Em um reino muito distante, havia um rei muito poderoso, apaixonado por sua rainha. Porém, um dia ela adoeceu, emagreceu muito, e o rei pediu auxílio aos melhores médicos do reino. Porém, em vão – a rainha continuava doente, magra e triste. Em busca de socorro, o rei andou por todos os cantos, e nenhum remédio parecia bastar. Até encontrar um camponês, que o apresentou a sua esposa – sorridente,  saudável e em forma. ‘Mas o que o senhor dá a sua esposa, que ela está tão bem?’ perguntou o rei, e ouviu do camponês que este a alimentava com carne de língua. O rei deu-se por satisfeito com a resposta, voltou ao seu castelo e instruiu ao cozinheiro que preparasse tal prato.

Ilan Brenman continua com a história –seu cozinheiro preparou a tal ‘carne de língua’ com o que tinha- língua de cobra, sapo, qualquer animal que fosse; mas, mesmo com ingerindo essa refeição, a rainha não melhorou. E o rei afligia-se, se perguntava porque o tal ‘remédio’ funcionou tão bem com a esposa do camponês, mas não com sua amada rainha. Foi conversar com o camponês, contou-lhe que serviu carne de língua a rainha mas ela não melhorava, e os dois homens trocaram de lugar por alguns dias – o rei foi cuidar da esposa do camponês, enquanto aquele foi cuidar da rainha. Ao desfazer a ‘troca’, o rei notou que a rainha estava bem, tinha voltado a forma, sorridente, ao que a esposa do camponês adoeceu. Este perguntou o que houve, e o rei contou que serviu a tal carne de língua a esposa do camponês da mesma forma que a rainha, e o camponês explicou o que realmente significava tal expressão. Não era de comer ou beber, ou algo físico, e sim contar histórias para a pessoa.
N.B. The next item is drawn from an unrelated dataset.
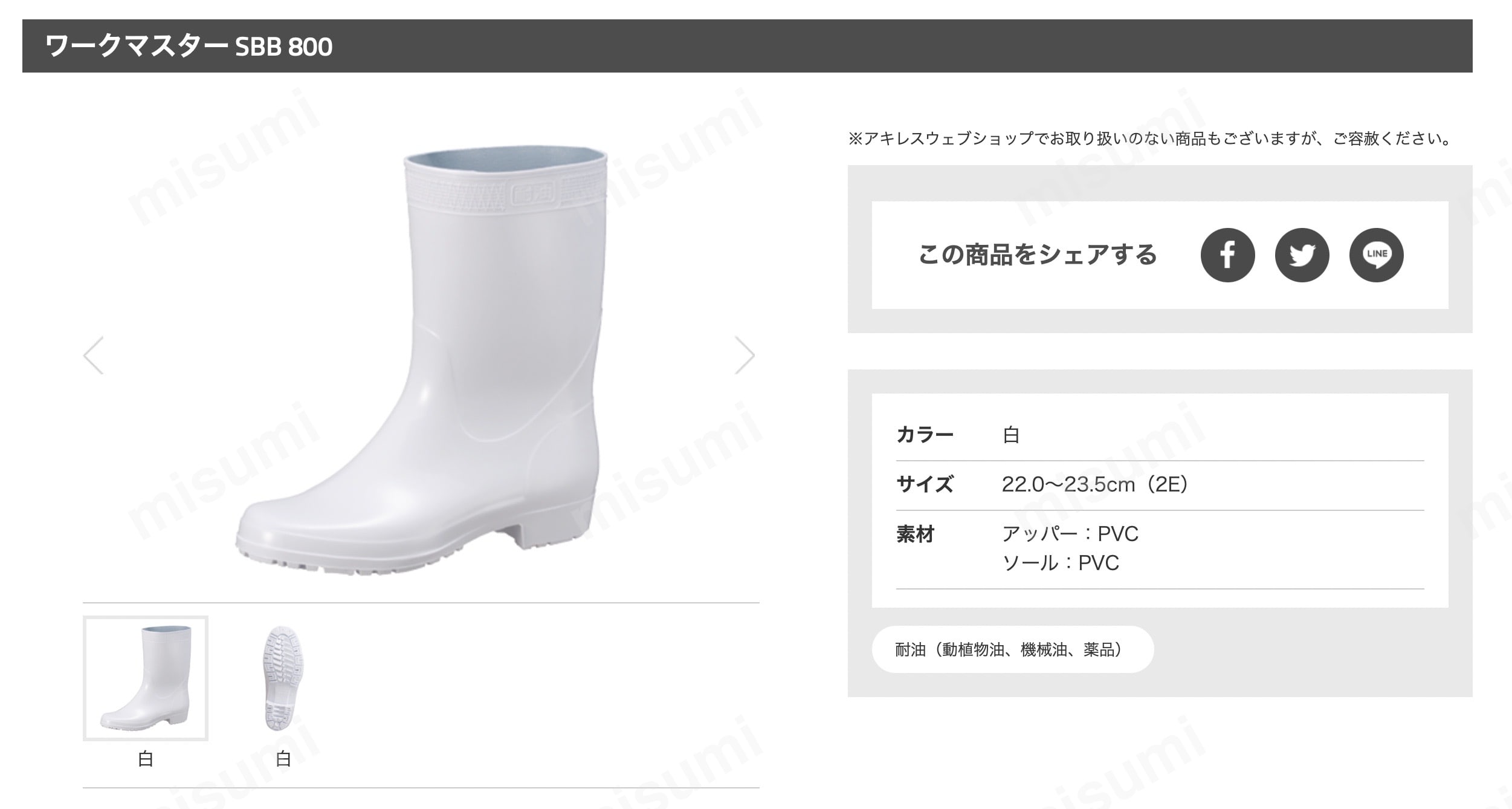
Task: Click the 耐油 oil-resistant feature tag
Action: (1012, 649)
Aí o rei suspendeu o prato que pediu a seu cozinheiro, a passou a contar histórias para sal rainha.

Após terminar de contar esta história, Brenman comenta dos vários tipos de ‘carne’ do que nomeou açougue da vida, há desde carne fina de primeira qualidade a comida de quinta. E adverte - se nos alimentamos apenas de histórias ‘fast-food’, viramos zumbis.
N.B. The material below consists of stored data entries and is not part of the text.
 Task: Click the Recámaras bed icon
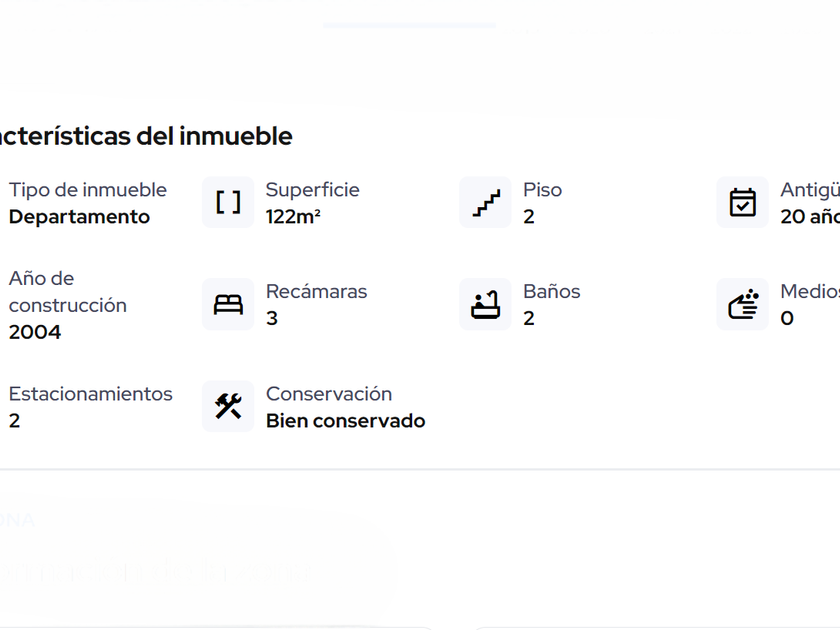pyautogui.click(x=228, y=305)
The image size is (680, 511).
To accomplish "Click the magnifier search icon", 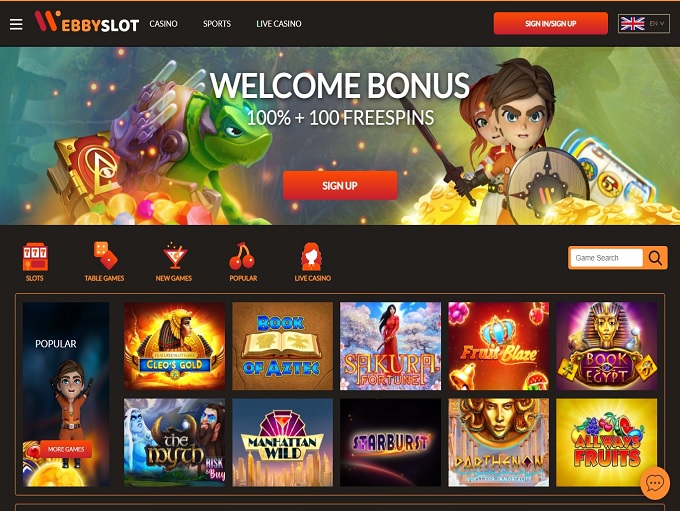I will (655, 258).
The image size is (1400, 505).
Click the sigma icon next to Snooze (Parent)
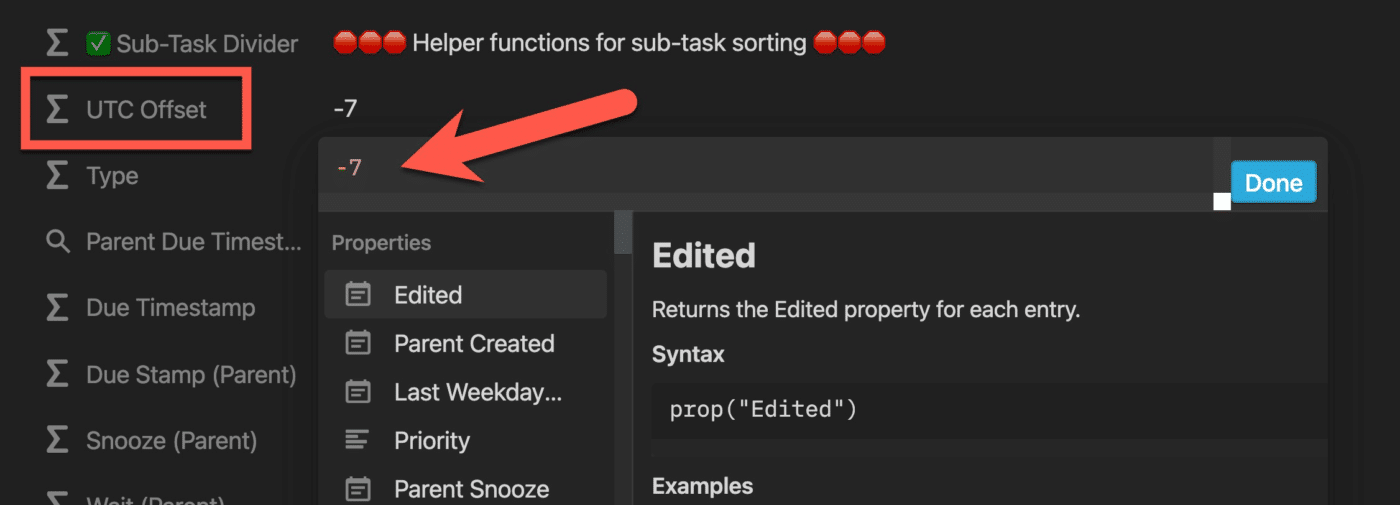(58, 440)
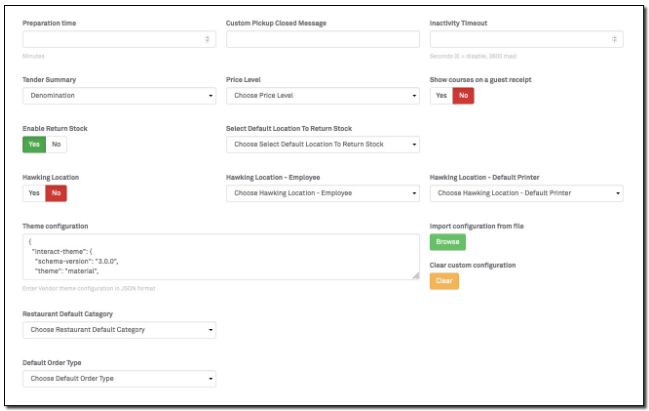
Task: Open Default Location To Return Stock dropdown
Action: click(x=322, y=145)
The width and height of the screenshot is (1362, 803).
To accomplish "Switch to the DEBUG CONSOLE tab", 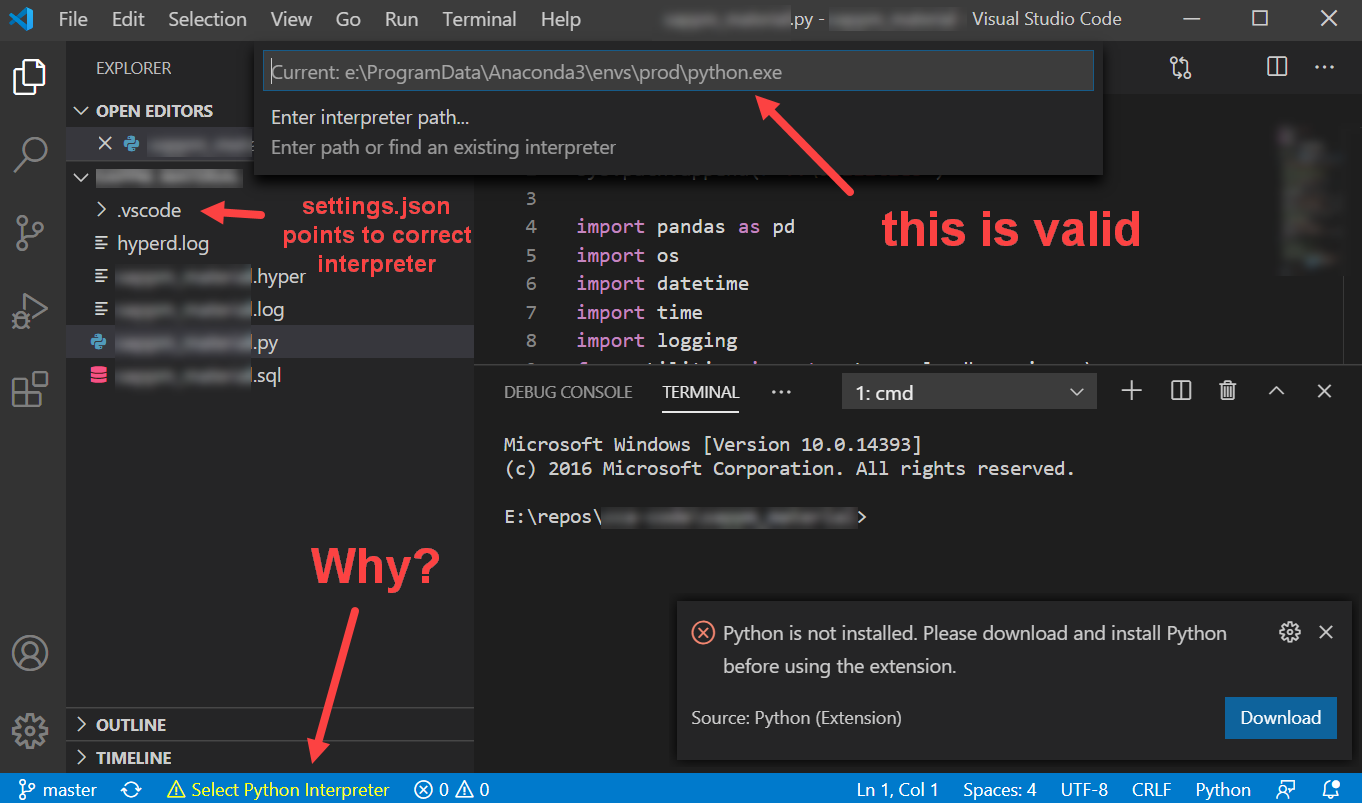I will pyautogui.click(x=567, y=393).
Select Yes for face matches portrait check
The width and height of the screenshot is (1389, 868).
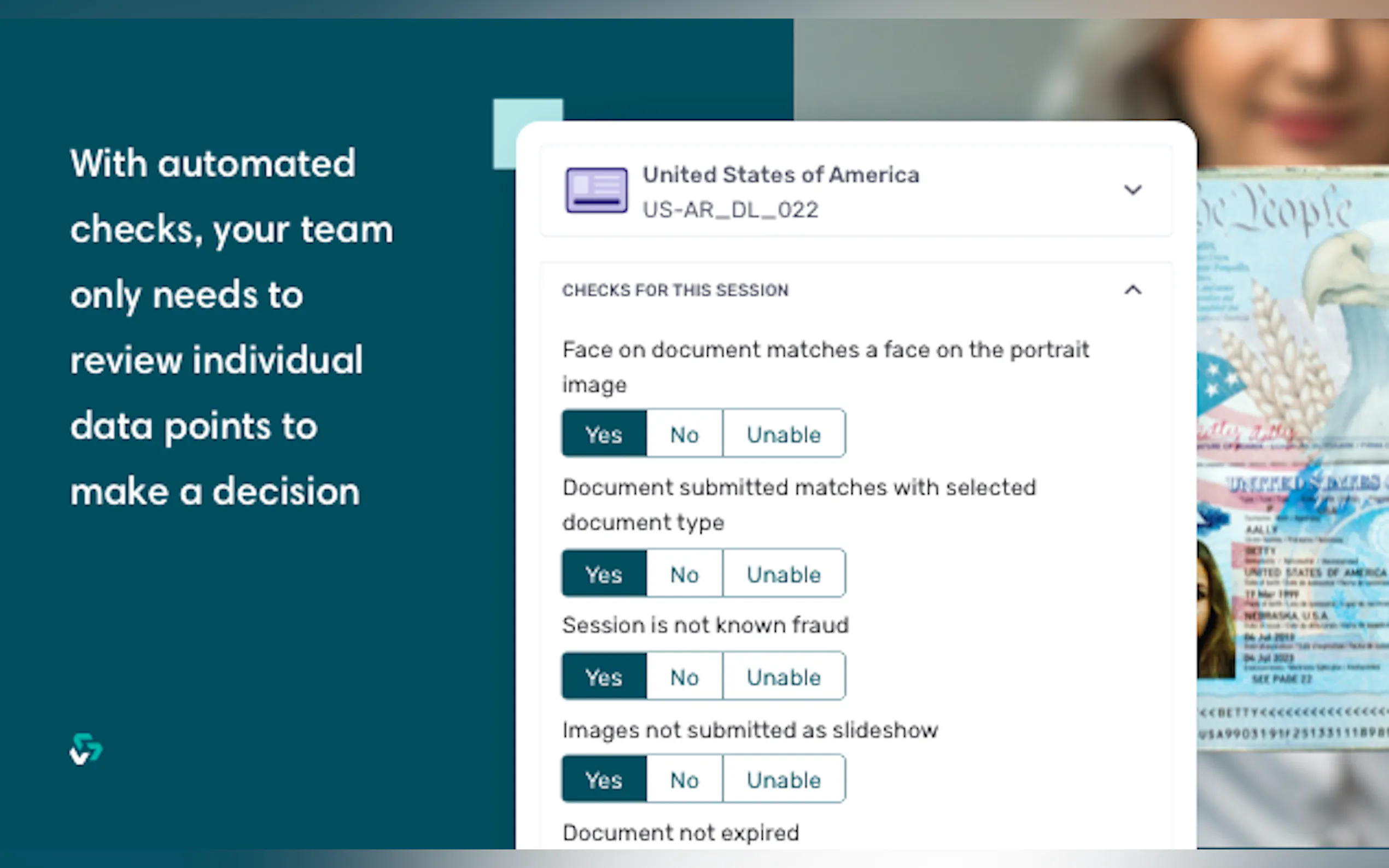coord(604,434)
Mas ilustrar um raciocínio por meio do conto parece não ser o suficiente. Por que inventar histórias se podemos falar? Ilan questiona a plateia, uma multidão de pais, mães, professores, crianças e visitantes que lotou o salão nobre do Colégio Medianeira. A primeira resposta veio de uma criança na segunda fila, próxima ao palestrante: para deixar a vida interessante. Outras respostas, de adultos, vieram de carona – pelo conhecimento, criatividade.
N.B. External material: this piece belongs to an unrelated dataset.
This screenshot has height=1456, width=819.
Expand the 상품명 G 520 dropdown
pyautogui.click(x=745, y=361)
O homem não suporta a angústia de não compreender o mundo, e as histórias eram criadas para explica-lo, conta Brenman. No contato com estas ferramentas de compreensão chamadas histórias e linguagens, podemos entender a história da natureza humana, e perceber que não houve mudança nela, diz o palestrante, que considera a espécie como a mesma de sempre.

Parte da herança dos escritores, legado dos narradores, conforme a citação no início desta palestra, pode ser explicada por outro ato falado por Ilan: nomear. Usando uma frase do psicanalista francês Jacques Lacan, argumenta que quando não se nomeiam sentimentos, eles nos devoram; enquanto o ato de nomear é mais do que mera definição, é uma proteção.

Ao contrário do chamado politicamente correto de não mostrar realidades as crianças e disfarçar temas com palavras suaves, como se falar de violência fosse incentivar um comportamento violento na criança - um pensamento que Ilan comenta ser ultrapassado nas áreas educacionais estrangeiras, mas ainda corrente no Brasil.


A criança é dona de um mundo interior rico e complexo, argumenta Ilan Brenman. Um universo a ser explorado com cuidado e sensibilidade, nomeando experiências e sensações, evitando ou possivelmente reduzindo a angústia da incompreensão, especialmente ao considerar que as viagens das crianças (por meio de leituras ou não) não são as mesmas de pais e mães. E assim se toma posse da herança deixada por narradores e escritores.